The owner was sent out for a quick test ride; some 90 minutes later he returned, much to my relief! The bike was all he had hoped for and more, he loved it and had just kept riding. All the things he had been disappointed with, the grabby clutch, poor front brake, and handling all resolved in just over an hour and a few cents worth of lubricant! The bike is now booked in for replacement linkage bearings, and a check and lubricate of the steering head and swing arm bearings, and given the amount of dry and corroded pivots, it seems likely that both these other areas may be in need of attention or preventative maintenance.
Anyhow, this all too familiar "adventure" has reminded me again just what a big effect having the basics right can make on the enjoyment and safety of a motorcycle.
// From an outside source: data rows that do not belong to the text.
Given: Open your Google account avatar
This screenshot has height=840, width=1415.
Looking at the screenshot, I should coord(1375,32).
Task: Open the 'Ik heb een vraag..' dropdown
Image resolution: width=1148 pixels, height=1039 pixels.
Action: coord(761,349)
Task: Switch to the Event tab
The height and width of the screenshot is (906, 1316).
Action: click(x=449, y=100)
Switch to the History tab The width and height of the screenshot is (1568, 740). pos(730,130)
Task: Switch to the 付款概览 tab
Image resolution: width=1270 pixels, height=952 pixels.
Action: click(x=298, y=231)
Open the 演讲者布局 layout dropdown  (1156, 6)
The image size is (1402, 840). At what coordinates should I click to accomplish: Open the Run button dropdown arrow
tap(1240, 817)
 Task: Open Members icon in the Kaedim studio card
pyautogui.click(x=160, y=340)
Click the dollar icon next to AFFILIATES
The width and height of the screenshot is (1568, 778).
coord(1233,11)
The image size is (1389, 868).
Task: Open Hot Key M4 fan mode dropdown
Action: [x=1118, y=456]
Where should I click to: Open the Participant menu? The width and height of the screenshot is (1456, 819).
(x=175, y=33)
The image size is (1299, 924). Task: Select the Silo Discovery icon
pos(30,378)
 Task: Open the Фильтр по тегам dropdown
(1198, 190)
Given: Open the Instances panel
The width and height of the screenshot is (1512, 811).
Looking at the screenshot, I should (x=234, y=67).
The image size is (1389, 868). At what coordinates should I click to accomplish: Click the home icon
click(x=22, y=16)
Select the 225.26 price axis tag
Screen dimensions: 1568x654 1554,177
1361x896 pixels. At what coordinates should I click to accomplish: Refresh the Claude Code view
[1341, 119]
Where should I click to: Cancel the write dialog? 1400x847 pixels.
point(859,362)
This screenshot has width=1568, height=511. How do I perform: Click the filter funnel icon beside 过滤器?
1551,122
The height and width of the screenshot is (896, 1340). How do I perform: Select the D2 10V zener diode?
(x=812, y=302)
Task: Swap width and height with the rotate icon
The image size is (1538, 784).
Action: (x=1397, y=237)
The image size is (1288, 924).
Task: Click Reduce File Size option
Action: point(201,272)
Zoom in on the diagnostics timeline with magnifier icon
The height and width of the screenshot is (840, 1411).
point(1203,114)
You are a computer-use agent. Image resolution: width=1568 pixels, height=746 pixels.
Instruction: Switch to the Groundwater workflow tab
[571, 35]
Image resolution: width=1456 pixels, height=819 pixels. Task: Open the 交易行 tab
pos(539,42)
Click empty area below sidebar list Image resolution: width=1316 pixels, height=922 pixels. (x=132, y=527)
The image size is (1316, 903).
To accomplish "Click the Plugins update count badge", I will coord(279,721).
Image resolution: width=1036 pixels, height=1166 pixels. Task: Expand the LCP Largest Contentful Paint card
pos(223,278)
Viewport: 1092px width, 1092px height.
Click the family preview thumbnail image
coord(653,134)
If you are mechanically minded, many of these tasks you can take care of yourself; you will be amazed at just how much a little bit of the correct lubricant in the right places can do to improve you ride. Of course if you have any doubt as to your own abilities or the correct products for the job, seek the services of a suitably experienced person to do this work for you, after all reliable primary controls especially brakes are required for safe operation of your vehicle on the roads. With the proliferation of low cost water blasters, many bike owners are seeing these as a less labour intensive route to keeping their bike clean, especially in those hard to reach places. Just keep in mind that it is so very easy to drive high pressure water past the seals on many suspension pivots and once in there, it can't escape. Trapped water is definitely not the friend of precision bearings made from high carbon steel. Once that water is in there, it's only a matter of time till somehing goes badly. Some cleaning fluids are very aggressive and over quite a short period of time can strip out the small quantities of grease that keep all of those little pivots that we never think about, that all of the controls of a motorcycle rely on for smooth operation. The degradation of these control actions is slow, and as such, we likely never notice reduction in control feel on a day to day basis, so the next time you get on your bike, take the time to make sure it fits you, and that you are not bending yourself awkwardly to fit it. Slowly exercise the controls, if you notice any difficulty binding or loss of smoothness of operation, it's likely all thats required to return it to its as new feel is a little time and the right lubricant.
Remember to make sure that the little things are right before you go chasing the big things!